The minor had absconded from the group home where he had been placed as a ward of the juvenile court and a warrant was issued for his arrest.

         The People argued that even if the officers detained the minor by asking him to come over to them, they had a reasonable suspicion the minor was a truant based on their observation that the minor appeared to be a juvenile walking around on a school day, without a backpack or books, and the officers acted lawfully in detaining the minor to conduct an investigation. The minor’s counsel countered that the officers detained the minor when they asked him to “come over here” because “[a]nyone in their right mind is going to understand they don’t get to walk away.” The minor’s counsel claimed the detention was unlawful because the officers had no information the minor was involved in criminal activity.

         The juvenile court denied the minor’s motion and found that all elements of the Penal Code section 148.9 allegation had been met.
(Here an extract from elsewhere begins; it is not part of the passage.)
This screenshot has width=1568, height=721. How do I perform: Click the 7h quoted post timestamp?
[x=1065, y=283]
The juvenile court concluded that even if the contact between the minor and the officers was a detention, the officers were justified in stopping the minor to conduct a truancy investigation. The juvenile court sustained the petition.

         STANDARD OF REVIEW

         “In ruling on a motion to suppress, the trial court finds the historical facts, then determines whether the applicable rule of law has been violated. [Citation.]” (In re Raymond C. (2008) 45 Cal.4th 303, 306.) We review the trial court’s factual findings for substantial evidence. (Ibid.) We view the evidence in a light favorable to the trial court’s ruling and presume in support of the judgment the existence of every fact the trier could reasonably deduce from the evidence. (People v. Tully (2012) 54 Cal.4th 952, 979; In re Lennies H. (2005) 126 Cal.App.4th 1232, 1236.) We independently review the trial court’s application of the law to the facts so found. (In re Raymond C., supra, 45 Cal.4th at p. 306; United States v. Arvizu (2002) 534 U.S. 266, 275 [151 L.Ed.2d 740, 750-751].)

         DISCUSSION

         I

         The minor contends the statements he made to Officer Babbage and Officer Chesterman must be excluded as a product of an unlawful detention because the officers lacked a reasonable suspicion that he was a truant when they detained him.
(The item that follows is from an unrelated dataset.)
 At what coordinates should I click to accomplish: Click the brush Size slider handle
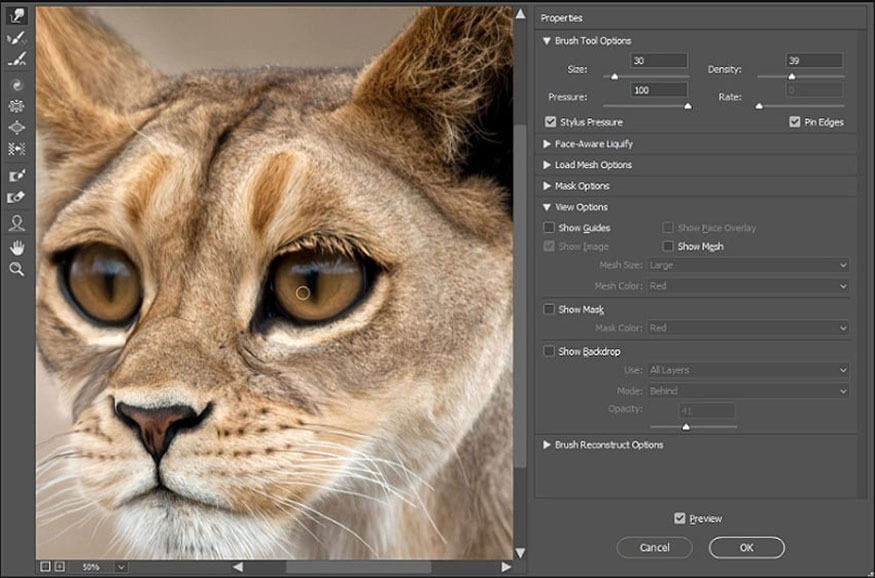[614, 76]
         We look exclusively to federal constitutional standards to decide the minor’s claim. (People v. Glaser (1995) 11 Cal.4th 354, 363; People v. Lloyd (1992) 4 Cal.App.4th 724, 733.) The Fourth Amendment to the United States Constitution recognizes the right of the people against unreasonable seizures of their persons. (U.S. Const., 4th Amend.) But not all encounters with police officers rise to the level of a seizure within the meaning of the Fourth Amendment. Some police contacts are consensual encounters which result in no restraint of a person’s liberty and may properly be initiated by police officers even if they lack objective justification for the contact. (In re James D. (1987) 43 Cal.3d 903, 911-912.) Consensual encounters do not trigger Fourth Amendment concerns. (Id. at p. 918.) Some police contacts are detentions which constitute seizures under the Fourth Amendment and may be undertaken by the police only if there is an objectively reasonable suspicion that the person to be contacted has committed or is about to commit a crime. (Ibid.; United States v. Arvizu, supra, 534 U.S. at p. 273 [151 L.Ed.2d at p. 749].) Reasonable suspicion is a less demanding standard than probable cause and preponderance of the evidence. (United States v. Arvizu, supra, 534 U.S. at p. 274 [151 L.Ed.2d at p. 750]; Illinois v. Wardlow (2000) 528 U.S. 119, 123 [145 L.Ed.2d 570, 576]; People v. Walker (2012) 210 Cal.App.4th 1372, 1382.) Other police contacts, such as formal arrests and restraints comparable to an arrest, exceed the permissible limits of a detention and are constitutionally permissible only if the police have probable cause to arrest the individual for a crime. (In re James D., supra, 43 Cal.3d at pp. 911-912.)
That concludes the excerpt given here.